The term "Beneficiary" shall mean the holder and owner, including pledgee, of
the Note secured hereby, whether or not named as a beneficiary herein, or, if
the Note had been pledged, the pledgee hereof.  In this Deed of Trust, whenever
the context so requires, the masculine gender includes the feminine or neuter,
and the singular number includes the plural.

        9.  PUBLIC RECORD.  The Trustee accepts this trust when this Deed of
Trust, duly executed and acknowledged, is made a public record as provided by
law.  The Trustee is not obligated to notify any party hereto of pending sale
under any other deed of trust or of any action or proceeding in which Trustor,
the Beneficiary, or the Trustee shall be a party unless such action or
proceeding is brought by the Trustee.

        10.  SUBSTITUTE TRUSTEE.  The Beneficiary may, from time to time, as
provided by statute, appoint another Trustee in place and stead of the Trustee
herein named, and thereupon the Trustee herein named shall be discharged and
the Trustee so appointed shall be substituted as the Trustee hereunder with the
same effect as if originally named Trustee herein.

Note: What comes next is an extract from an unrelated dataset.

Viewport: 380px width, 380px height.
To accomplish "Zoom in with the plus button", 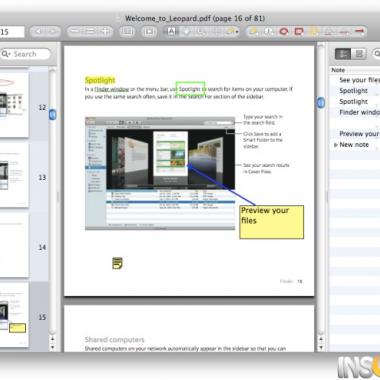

        11.  MULTIPLE TRUSTEES.  If two or more persons be designated as the
Trustee herein, any, or all, powers granted herein to the Trustee may be
exercised by any of such persons, if the other person or persons is unable, for
any reason, to act, and any recital of such inability in any instrument
executed by any such person shall be conclusive against Trustor, its 
successors and assigns.

        12.  MATURITY DATE.  The maturity of this instrument, for purposes of
A.S. 34.20.150 or any similar statute, shall occur upon the full satisfaction
of all indebtedness and other obligations secured by this instrument, or fifty
(50) years 





                                     -6-
<PAGE>   7
from the execution of this instrument, whichever is earlier.

        13.  INSPECTION.  The Beneficiary may make or cause to be made
reasonable entries upon and inspections of the Property.

        14.  REMEDIES CUMULATIVE.  Each remedy provided in this Deed of Trust
is distinct and cumulative to all other rights or remedies under this Deed of
Trust or afforded by law or equity, and may be exercised concurrently,
independently, or successively, in any order whatsoever.

        15.  ADDRESSES FOR NOTICES.  All communications and notices provided
hereunder shall be in writing and mailed, certified U.S. Mail or delivered to
the Trustor and the Beneficiary at their respective addresses first set forth
above or, as to any party, at such other address as shall be designated by such
party in a written notice to the other parties complying as to delivery with
the terms of this paragraph.  All such communications and notices shall be
effective upon receipt.

        16.  WAIVER OF MARSHALLING.  Notwithstanding the existence of any other
security interests in the Property held by Beneficiary or by any other party,
the Beneficiary shall have the right to determine the order in which any or all
of the Property shall be subjected to the remedies provided herein.  The
Beneficiary shall have the right to determine the order in which any or all
portions of the indebtedness secured hereby are satisfied from the proceeds
realized upon the exercise of the remedies provided herein. Trustor, any party
who consents to this Deed of Trust and any party who now or hereafter acquires
a security interest in the Property and who has actual or constructive notice
hereof hereby waives any and all right to require the marshalling of assets in
connection with the exercise of any of the remedies permitted by applicable law
or provided herein.

        17.  NO SALE, LEASING OR TRANSFER OF THE PROPERTY. Except as provided
in the Loan Agreement, if all or any part of the Property subject to this Deed
of Trust, or any interest therein, is sold, leased or transferred by Trustor
without Beneficiary's prior written consent, Beneficiary may, at Beneficiary's
option, declare all of the sums secured by this Deed of Trust to be immediately
due and payable.  Nothing herein shall be construed as limiting Beneficiary's
right to accelerate regardless of whether or not the person or entity to whom
the Property was sold or transferred has satisfactory credit or is willing to
agree to any particular rate of interest.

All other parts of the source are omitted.